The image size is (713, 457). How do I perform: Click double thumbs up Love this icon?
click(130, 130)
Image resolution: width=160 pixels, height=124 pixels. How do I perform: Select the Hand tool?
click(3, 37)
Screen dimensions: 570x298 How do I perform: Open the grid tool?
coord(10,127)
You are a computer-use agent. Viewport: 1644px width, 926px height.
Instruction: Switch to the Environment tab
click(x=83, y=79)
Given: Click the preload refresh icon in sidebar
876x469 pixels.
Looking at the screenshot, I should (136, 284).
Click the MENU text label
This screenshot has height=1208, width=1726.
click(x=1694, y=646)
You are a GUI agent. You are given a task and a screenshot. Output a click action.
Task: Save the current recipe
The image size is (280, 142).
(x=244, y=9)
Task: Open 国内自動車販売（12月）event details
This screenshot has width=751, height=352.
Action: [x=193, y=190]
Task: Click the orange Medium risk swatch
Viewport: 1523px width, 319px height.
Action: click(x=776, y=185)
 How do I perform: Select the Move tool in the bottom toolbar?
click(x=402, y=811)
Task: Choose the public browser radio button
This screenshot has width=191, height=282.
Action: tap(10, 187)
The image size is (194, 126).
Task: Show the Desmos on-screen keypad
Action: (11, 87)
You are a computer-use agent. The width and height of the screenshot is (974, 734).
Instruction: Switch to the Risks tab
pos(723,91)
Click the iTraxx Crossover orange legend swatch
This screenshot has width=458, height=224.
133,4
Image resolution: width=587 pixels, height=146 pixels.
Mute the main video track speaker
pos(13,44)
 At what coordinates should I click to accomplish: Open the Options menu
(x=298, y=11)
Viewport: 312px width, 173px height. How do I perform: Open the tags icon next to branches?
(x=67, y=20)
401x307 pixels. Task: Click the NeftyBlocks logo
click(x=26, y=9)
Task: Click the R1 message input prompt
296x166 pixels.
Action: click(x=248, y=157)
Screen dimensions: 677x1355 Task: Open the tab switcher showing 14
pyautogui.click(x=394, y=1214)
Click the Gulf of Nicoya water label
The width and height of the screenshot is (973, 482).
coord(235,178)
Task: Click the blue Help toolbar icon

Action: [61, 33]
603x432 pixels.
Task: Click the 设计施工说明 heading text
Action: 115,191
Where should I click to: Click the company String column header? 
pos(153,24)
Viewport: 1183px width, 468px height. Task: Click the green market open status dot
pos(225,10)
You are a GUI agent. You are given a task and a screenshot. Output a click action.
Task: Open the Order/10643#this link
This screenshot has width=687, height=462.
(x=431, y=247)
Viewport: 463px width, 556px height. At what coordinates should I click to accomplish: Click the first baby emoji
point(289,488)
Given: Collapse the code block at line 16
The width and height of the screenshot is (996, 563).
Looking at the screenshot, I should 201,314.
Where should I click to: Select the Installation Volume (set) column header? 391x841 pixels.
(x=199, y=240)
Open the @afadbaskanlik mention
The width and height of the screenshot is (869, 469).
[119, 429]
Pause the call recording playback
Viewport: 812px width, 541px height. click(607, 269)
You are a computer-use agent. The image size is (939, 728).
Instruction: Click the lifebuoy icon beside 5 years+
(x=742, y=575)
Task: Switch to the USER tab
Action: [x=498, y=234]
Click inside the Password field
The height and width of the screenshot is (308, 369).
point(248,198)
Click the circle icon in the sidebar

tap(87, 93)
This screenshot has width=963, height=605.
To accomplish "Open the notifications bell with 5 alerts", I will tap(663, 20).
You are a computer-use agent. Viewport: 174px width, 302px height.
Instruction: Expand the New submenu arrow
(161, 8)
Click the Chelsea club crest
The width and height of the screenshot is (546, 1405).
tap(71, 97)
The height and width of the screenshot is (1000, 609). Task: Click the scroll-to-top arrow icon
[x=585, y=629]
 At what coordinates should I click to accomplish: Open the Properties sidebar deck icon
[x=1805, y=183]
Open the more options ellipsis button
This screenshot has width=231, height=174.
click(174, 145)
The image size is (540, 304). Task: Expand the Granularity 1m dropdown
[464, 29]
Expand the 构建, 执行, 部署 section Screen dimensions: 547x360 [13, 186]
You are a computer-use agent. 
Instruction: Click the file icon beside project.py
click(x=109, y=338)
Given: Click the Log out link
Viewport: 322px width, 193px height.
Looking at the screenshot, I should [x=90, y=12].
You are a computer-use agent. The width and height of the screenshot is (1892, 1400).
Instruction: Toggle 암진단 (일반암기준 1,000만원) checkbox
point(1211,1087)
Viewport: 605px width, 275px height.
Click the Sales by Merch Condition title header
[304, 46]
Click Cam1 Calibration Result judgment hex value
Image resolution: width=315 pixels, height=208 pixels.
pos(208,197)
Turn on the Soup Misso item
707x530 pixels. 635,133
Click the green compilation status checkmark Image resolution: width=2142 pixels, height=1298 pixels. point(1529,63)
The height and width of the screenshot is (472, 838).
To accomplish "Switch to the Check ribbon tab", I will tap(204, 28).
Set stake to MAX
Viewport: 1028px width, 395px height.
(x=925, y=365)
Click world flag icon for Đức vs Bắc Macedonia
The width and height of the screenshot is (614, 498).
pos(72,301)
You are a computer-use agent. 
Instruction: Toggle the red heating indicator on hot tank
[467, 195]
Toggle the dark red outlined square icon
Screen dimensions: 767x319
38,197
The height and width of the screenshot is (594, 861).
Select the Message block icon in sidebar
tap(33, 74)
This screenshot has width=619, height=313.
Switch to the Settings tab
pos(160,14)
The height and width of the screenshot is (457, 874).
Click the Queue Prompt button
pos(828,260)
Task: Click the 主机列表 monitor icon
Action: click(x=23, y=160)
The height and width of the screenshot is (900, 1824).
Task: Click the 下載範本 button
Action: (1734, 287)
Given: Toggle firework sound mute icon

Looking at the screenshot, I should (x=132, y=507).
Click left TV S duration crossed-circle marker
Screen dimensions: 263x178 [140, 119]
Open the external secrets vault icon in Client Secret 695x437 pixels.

- [YOUR TASK] Turn every line of the records above into a numbered list, skipping any blank lines.

- [WRITTEN RESPONSE]
1. The image size is (713, 457). How do I perform: Click double thumbs up Love this icon?
2. click(130, 130)
3. Image resolution: width=160 pixels, height=124 pixels. How do I perform: Select the Hand tool?
4. click(3, 37)
5. Screen dimensions: 570x298 How do I perform: Open the grid tool?
6. coord(10,127)
7. You are a computer-use agent. Viewport: 1644px width, 926px height.
8. Instruction: Switch to the Environment tab
9. click(x=83, y=79)
10. Given: Click the preload refresh icon in sidebar
11. 876x469 pixels.
12. Looking at the screenshot, I should (136, 284).
13. Click the MENU text label
14. This screenshot has height=1208, width=1726.
15. click(x=1694, y=646)
16. You are a GUI agent. You are given a task and a screenshot. Output a click action.
17. Task: Save the current recipe
18. The image size is (280, 142).
19. (x=244, y=9)
20. Task: Open 国内自動車販売（12月）event details
21. This screenshot has width=751, height=352.
22. Action: [x=193, y=190]
23. Task: Click the orange Medium risk swatch
24. Viewport: 1523px width, 319px height.
25. Action: click(x=776, y=185)
26.  How do I perform: Select the Move tool in the bottom toolbar?
27. click(x=402, y=811)
28. Task: Choose the public browser radio button
29. This screenshot has width=191, height=282.
30. Action: tap(10, 187)
31. The image size is (194, 126).
32. Task: Show the Desmos on-screen keypad
33. Action: (11, 87)
34. You are a computer-use agent. The width and height of the screenshot is (974, 734).
35. Instruction: Switch to the Risks tab
36. pos(723,91)
37. Click the iTraxx Crossover orange legend swatch
38. This screenshot has width=458, height=224.
39. 133,4
40. Image resolution: width=587 pixels, height=146 pixels.
41. Mute the main video track speaker
42. pos(13,44)
43.  At what coordinates should I click to accomplish: Open the Options menu
44. (x=298, y=11)
45. Viewport: 312px width, 173px height. How do I perform: Open the tags icon next to branches?
46. (x=67, y=20)
47. 401x307 pixels. Task: Click the NeftyBlocks logo
48. click(x=26, y=9)
49. Task: Click the R1 message input prompt
50. 296x166 pixels.
51. Action: click(x=248, y=157)
52. Screen dimensions: 677x1355 Task: Open the tab switcher showing 14
53. pyautogui.click(x=394, y=1214)
54. Click the Gulf of Nicoya water label
55. The width and height of the screenshot is (973, 482).
56. coord(235,178)
57. Task: Click the blue Help toolbar icon
58. Action: [61, 33]
59. 603x432 pixels.
60. Task: Click the 设计施工说明 heading text
61. Action: 115,191
62. Where should I click to: Click the company String column header? 
63. pos(153,24)
64. Viewport: 1183px width, 468px height. Task: Click the green market open status dot
65. pos(225,10)
66. You are a GUI agent. You are given a task and a screenshot. Output a click action.
67. Task: Open the Order/10643#this link
68. This screenshot has width=687, height=462.
69. (x=431, y=247)
70. Viewport: 463px width, 556px height. At what coordinates should I click to accomplish: Click the first baby emoji
71. point(289,488)
72. Given: Collapse the code block at line 16
73. The width and height of the screenshot is (996, 563).
74. Looking at the screenshot, I should 201,314.
75. Where should I click to: Select the Installation Volume (set) column header? 391x841 pixels.
76. (x=199, y=240)
77. Open the @afadbaskanlik mention
78. The width and height of the screenshot is (869, 469).
79. [119, 429]
80. Pause the call recording playback
81. Viewport: 812px width, 541px height. click(607, 269)
82. You are a computer-use agent. The image size is (939, 728).
83. Instruction: Click the lifebuoy icon beside 5 years+
84. (x=742, y=575)
85. Task: Switch to the USER tab
86. Action: [x=498, y=234]
87. Click inside the Password field
88. The height and width of the screenshot is (308, 369).
89. point(248,198)
90. Click the circle icon in the sidebar
91. tap(87, 93)
92. This screenshot has width=963, height=605.
93. To accomplish "Open the notifications bell with 5 alerts", I will tap(663, 20).
94. You are a computer-use agent. Viewport: 174px width, 302px height.
95. Instruction: Expand the New submenu arrow
96. (161, 8)
97. Click the Chelsea club crest
98. The width and height of the screenshot is (546, 1405).
99. tap(71, 97)
100. The height and width of the screenshot is (1000, 609). Task: Click the scroll-to-top arrow icon
101. [x=585, y=629]
102.  At what coordinates should I click to accomplish: Open the Properties sidebar deck icon
103. [x=1805, y=183]
104. Open the more options ellipsis button
105. This screenshot has width=231, height=174.
106. click(174, 145)
107. The image size is (540, 304). Task: Expand the Granularity 1m dropdown
108. [464, 29]
109. Expand the 构建, 执行, 部署 section Screen dimensions: 547x360 [13, 186]
110. You are a computer-use agent. 
111. Instruction: Click the file icon beside project.py
112. click(x=109, y=338)
113. Given: Click the Log out link
114. Viewport: 322px width, 193px height.
115. Looking at the screenshot, I should [x=90, y=12].
116. You are a computer-use agent. The width and height of the screenshot is (1892, 1400).
117. Instruction: Toggle 암진단 (일반암기준 1,000만원) checkbox
118. point(1211,1087)
119. Viewport: 605px width, 275px height.
120. Click the Sales by Merch Condition title header
121. [304, 46]
122. Click Cam1 Calibration Result judgment hex value
123. Image resolution: width=315 pixels, height=208 pixels.
124. pos(208,197)
125. Turn on the Soup Misso item
126. 707x530 pixels. 635,133
127. Click the green compilation status checkmark Image resolution: width=2142 pixels, height=1298 pixels. point(1529,63)
128. The height and width of the screenshot is (472, 838).
129. To accomplish "Switch to the Check ribbon tab", I will tap(204, 28).
130. Set stake to MAX
131. Viewport: 1028px width, 395px height.
132. (x=925, y=365)
133. Click world flag icon for Đức vs Bắc Macedonia
134. The width and height of the screenshot is (614, 498).
135. pos(72,301)
136. You are a computer-use agent. 
137. Instruction: Toggle the red heating indicator on hot tank
138. [467, 195]
139. Toggle the dark red outlined square icon
140. Screen dimensions: 767x319
141. 38,197
142. The height and width of the screenshot is (594, 861).
143. Select the Message block icon in sidebar
144. tap(33, 74)
145. This screenshot has width=619, height=313.
146. Switch to the Settings tab
147. pos(160,14)
148. The height and width of the screenshot is (457, 874).
149. Click the Queue Prompt button
150. pos(828,260)
151. Task: Click the 主机列表 monitor icon
152. Action: click(x=23, y=160)
153. The height and width of the screenshot is (900, 1824).
154. Task: Click the 下載範本 button
155. Action: (1734, 287)
156. Given: Toggle firework sound mute icon
157. Looking at the screenshot, I should (x=132, y=507).
158. Click left TV S duration crossed-circle marker
159. Screen dimensions: 263x178 [140, 119]
160. Open the external secrets vault icon in Client Secret 695x437 pixels.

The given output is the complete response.